Keywords

1 Introduction

Steady-state visual evoked potentials (SSVEP) are electroencephalogram (EEG) components that are generated over the visual cortex in response to periodically flicking visual stimuli. They are elicited in response to flicker frequencies greater than 4 Hz [9] and the SSVEP amplitude is modulated by visual spatial attention provided by the user [11]. Further, the SSVEP response is in-phase with the target frequencies and contains other harmonics. Due to its properties, relatively high signal to noise ratio (SNR) and ease of implementation, SSVEP has been studied increasingly for application in non-invasive brain-computer interfaces (BCI) [6].

SSVEP based brain-computer interfaces requires very low training and exhibits high information transfer rates (ITR) compared to other BCI modalities [13]. A classical SSVEP-BCI system consists of flickering target stimuli placed at different locations.
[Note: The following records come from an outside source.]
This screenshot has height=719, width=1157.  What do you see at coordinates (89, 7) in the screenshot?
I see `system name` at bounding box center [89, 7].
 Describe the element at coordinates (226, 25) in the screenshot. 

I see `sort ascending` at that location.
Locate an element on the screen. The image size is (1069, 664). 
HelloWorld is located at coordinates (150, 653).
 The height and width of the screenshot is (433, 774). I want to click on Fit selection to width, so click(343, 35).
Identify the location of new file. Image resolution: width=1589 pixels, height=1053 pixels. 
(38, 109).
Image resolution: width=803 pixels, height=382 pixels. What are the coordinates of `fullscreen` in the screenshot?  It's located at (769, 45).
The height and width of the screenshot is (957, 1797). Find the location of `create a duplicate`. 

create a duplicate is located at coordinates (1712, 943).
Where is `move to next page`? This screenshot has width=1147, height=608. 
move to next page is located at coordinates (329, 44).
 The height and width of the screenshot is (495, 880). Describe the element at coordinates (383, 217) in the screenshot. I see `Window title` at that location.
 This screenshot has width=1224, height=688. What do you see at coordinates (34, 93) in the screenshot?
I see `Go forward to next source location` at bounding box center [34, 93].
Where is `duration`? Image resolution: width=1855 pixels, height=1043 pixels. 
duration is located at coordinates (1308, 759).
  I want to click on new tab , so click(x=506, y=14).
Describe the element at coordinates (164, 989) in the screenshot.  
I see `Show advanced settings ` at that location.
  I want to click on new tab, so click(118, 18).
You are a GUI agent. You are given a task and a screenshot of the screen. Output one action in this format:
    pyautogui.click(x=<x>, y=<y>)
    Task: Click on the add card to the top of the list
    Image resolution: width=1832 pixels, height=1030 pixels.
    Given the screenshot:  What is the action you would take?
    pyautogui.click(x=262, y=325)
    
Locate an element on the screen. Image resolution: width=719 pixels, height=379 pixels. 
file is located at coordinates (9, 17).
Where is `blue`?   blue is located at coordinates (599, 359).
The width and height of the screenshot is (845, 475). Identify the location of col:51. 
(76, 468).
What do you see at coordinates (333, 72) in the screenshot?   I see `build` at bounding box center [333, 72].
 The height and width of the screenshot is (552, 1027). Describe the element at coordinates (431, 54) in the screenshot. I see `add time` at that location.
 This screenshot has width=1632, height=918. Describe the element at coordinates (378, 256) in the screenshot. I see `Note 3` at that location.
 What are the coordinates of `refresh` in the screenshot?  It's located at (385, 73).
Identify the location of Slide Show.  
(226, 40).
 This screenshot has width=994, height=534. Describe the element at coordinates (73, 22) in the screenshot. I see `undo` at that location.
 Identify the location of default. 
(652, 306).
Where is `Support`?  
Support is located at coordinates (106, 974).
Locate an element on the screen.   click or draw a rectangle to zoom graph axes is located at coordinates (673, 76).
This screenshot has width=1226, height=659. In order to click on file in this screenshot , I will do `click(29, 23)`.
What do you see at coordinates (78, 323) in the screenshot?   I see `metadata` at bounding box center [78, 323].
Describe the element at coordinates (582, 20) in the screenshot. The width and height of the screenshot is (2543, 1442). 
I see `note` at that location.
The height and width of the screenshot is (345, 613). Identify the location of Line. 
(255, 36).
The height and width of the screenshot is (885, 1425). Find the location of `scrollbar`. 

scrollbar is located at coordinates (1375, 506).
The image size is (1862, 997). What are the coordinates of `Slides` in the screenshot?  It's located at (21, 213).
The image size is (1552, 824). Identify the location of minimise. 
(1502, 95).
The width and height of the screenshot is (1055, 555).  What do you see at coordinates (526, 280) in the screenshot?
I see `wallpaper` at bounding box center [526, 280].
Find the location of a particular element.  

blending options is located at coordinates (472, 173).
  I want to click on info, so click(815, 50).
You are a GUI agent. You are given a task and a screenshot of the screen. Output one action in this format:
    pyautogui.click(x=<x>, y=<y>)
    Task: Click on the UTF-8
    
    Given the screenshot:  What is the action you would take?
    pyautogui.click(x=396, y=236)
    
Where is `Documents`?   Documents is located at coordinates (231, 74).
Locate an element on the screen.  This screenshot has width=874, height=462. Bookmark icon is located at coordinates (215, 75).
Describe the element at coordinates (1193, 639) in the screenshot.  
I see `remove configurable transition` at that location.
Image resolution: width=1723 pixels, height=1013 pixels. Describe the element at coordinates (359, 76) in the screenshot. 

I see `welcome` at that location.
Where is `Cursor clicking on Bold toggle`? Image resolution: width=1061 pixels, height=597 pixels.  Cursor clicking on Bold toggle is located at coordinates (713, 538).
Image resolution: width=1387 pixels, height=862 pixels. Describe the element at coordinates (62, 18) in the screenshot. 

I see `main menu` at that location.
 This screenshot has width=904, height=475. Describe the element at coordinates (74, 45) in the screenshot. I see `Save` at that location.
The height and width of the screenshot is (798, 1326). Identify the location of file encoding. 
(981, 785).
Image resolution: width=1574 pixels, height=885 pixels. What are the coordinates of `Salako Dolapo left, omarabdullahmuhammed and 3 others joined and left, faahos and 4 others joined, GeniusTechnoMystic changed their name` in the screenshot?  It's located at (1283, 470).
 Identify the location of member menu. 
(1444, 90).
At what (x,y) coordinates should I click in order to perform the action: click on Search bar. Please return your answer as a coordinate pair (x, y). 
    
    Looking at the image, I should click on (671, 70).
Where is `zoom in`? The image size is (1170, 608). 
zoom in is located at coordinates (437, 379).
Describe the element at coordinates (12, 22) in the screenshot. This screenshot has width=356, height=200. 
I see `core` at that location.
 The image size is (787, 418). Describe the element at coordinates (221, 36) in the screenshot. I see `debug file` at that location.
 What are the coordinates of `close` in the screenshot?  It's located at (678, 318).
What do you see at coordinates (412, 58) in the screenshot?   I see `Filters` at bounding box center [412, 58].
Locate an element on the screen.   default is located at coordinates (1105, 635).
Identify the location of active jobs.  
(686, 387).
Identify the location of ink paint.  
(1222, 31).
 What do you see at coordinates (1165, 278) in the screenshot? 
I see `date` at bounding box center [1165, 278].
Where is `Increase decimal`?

The user selects the target by gazing over it and intended target is extracted by analysing the acquired EEG for components corresponding to the flicker frequency [12]. Extracting low noise SSVEP components from a given EEG data segment is a basic and crucial step in SSVEP detection methods. The band limiting of the acquired data is useful in eliminating noise outside the desired SSVEP frequency range. But, the filtering does not remove the noise embedded in the desired range. Hence, to achieve higher SSVEP SNR, a number of spatial filtering techniques employing linear signal models have been proposed.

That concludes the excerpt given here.